Some selection mechanisms actively maintain multiple alleles in a population rather than driving one to fixation. Balancing selection encompasses several processes that preserve genetic diversity, giving populations flexibility to adapt to changing conditions.

Balancing Selection

  • Maintains multiple alleles in the population through mechanisms like heterozygote advantage or frequency-dependent selection
  • Heterozygote advantage occurs when individuals with two different alleles have higher fitness than either homozygote
  • Sickle cell trait exemplifies this—heterozygotes gain malaria resistance without the severe anemia that affects homozygotes for the sickle cell allele

Frequency-Dependent Selection

  • Fitness depends on phenotype frequency—how common or rare a trait is determines its selective advantage
  • Negative frequency-dependent selection favors rare phenotypes, preventing any single type from dominating the population
  • Predator-prey dynamics illustrate this—predators form search images for common prey types, giving rare color morphs a survival advantage

Compare: Balancing Selection vs. Frequency-Dependent Selection—frequency-dependent selection is actually a type of balancing selection. Both maintain diversity, but frequency-dependent selection specifically ties fitness to how common a phenotype is in the population.

Quick Reference Table

ConceptBest Examples
Shifts trait distribution toward one extremeDirectional selection (peppered moths)
Reduces variation, favors intermediateStabilizing selection (human birth weight)
Increases variation, favors both extremesDisruptive selection (African seedcracker beaks)
Driven by mate choice, not survivalSexual selection (peacock tails)
Maintains multiple alleles via heterozygote advantageBalancing selection (sickle cell trait)
Fitness depends on rarity or commonnessFrequency-dependent selection (prey color morphs)
Can lead to speciationDisruptive selection, sexual selection
Narrows phenotypic distributionStabilizing selection, directional selection

Self-Check Questions

  1. A population of rabbits lives in an environment where medium-brown fur provides the best camouflage. Over several generations, the population shows less variation in fur color. Which type of selection is operating, and what would the trait distribution graph look like?
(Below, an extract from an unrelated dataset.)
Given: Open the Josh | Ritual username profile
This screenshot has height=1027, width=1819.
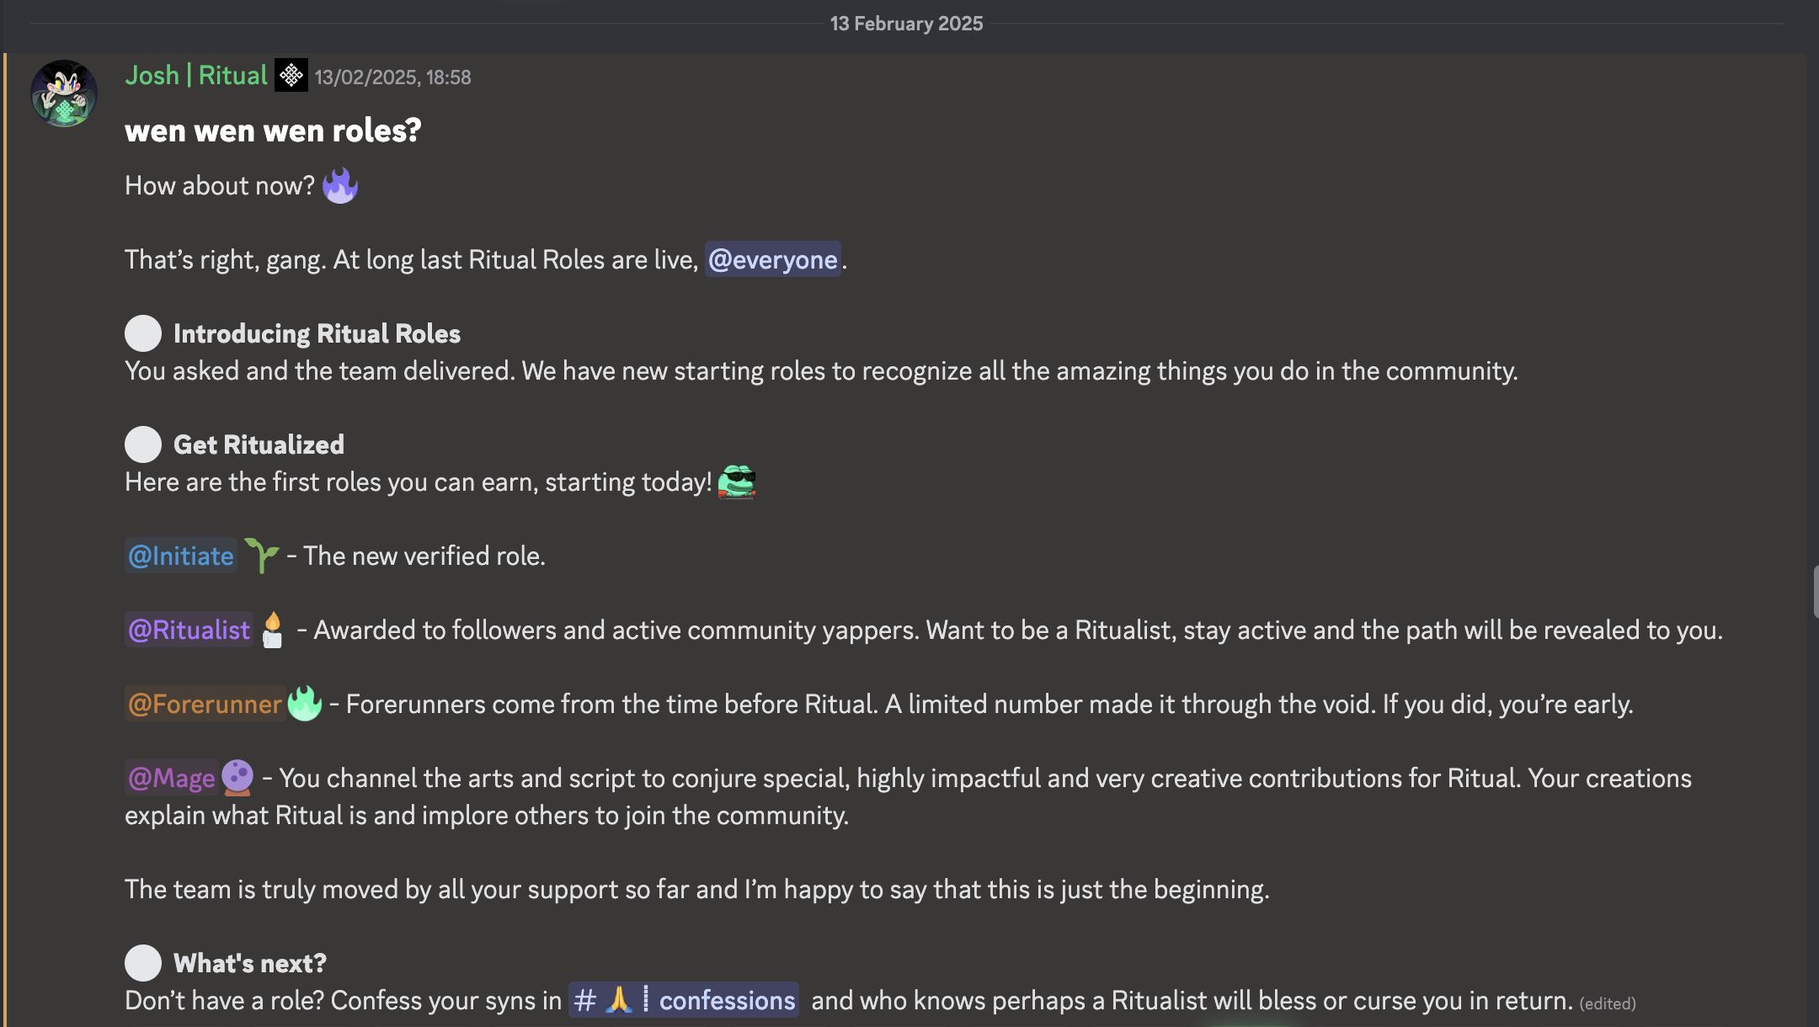Looking at the screenshot, I should coord(195,76).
  2. Compare and contrast disruptive selection and stabilizing selection in terms of their effects on phenotypic variation and the shape of the trait distribution curve.
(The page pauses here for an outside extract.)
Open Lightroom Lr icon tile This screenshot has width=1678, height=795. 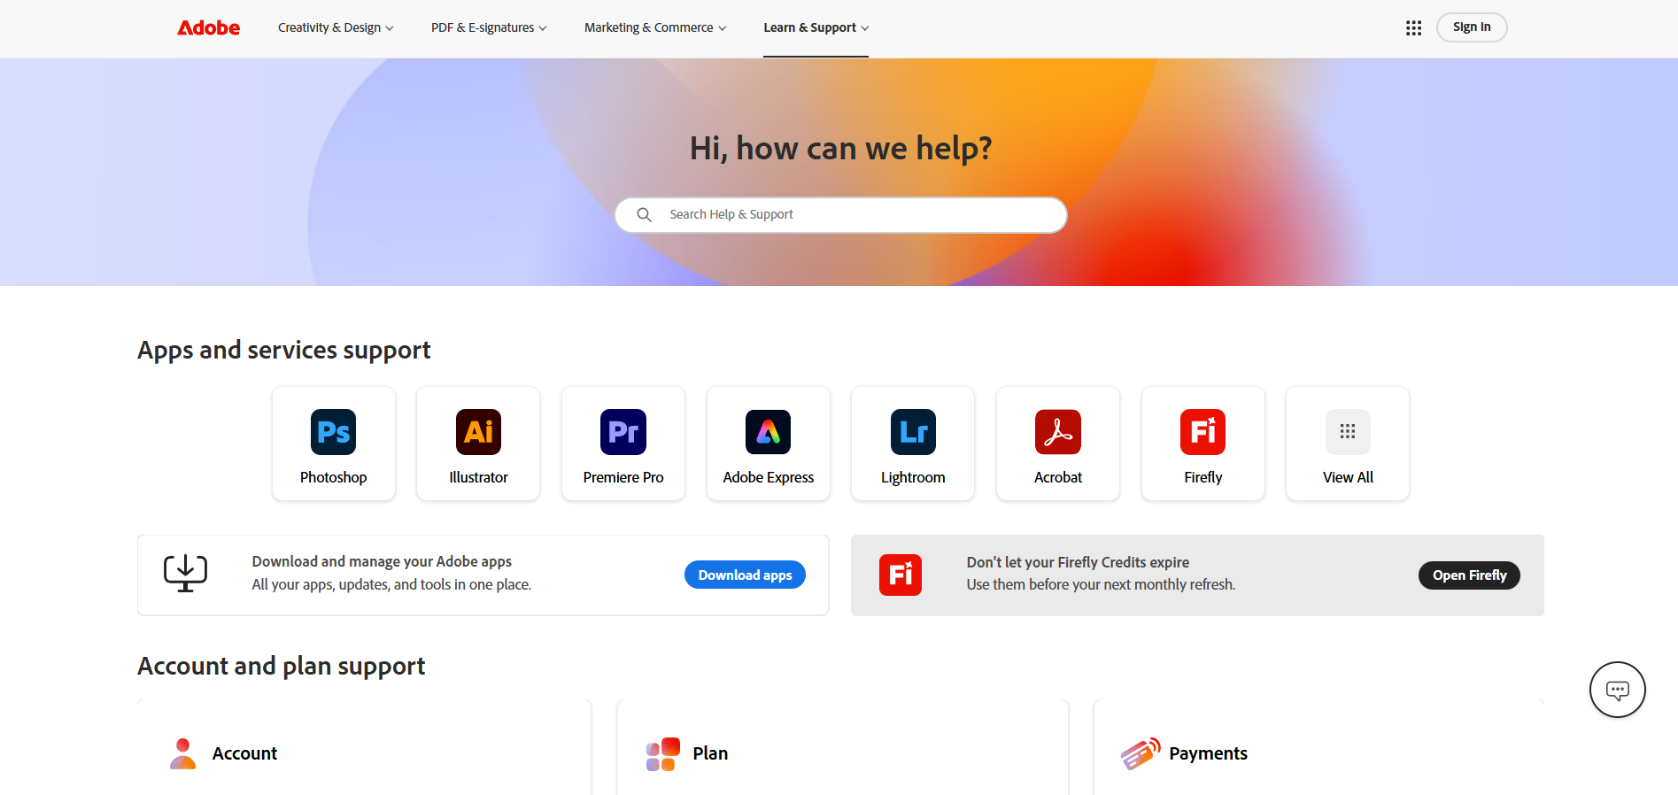tap(913, 432)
  3. A scientist observes that heterozygous individuals for a particular gene have higher survival rates than either homozygote. Which type of selection is this, and what long-term effect would you predict on allele frequencies?

  4. Why might sexual selection lead to traits that actually decrease an organism's survival? Use a specific example to support your answer.

  5. An FRQ describes a prey species where rare color morphs have higher survival rates than common ones. Identify the selection type, explain the mechanism, and predict what would happen to allele frequencies if one morph became very common.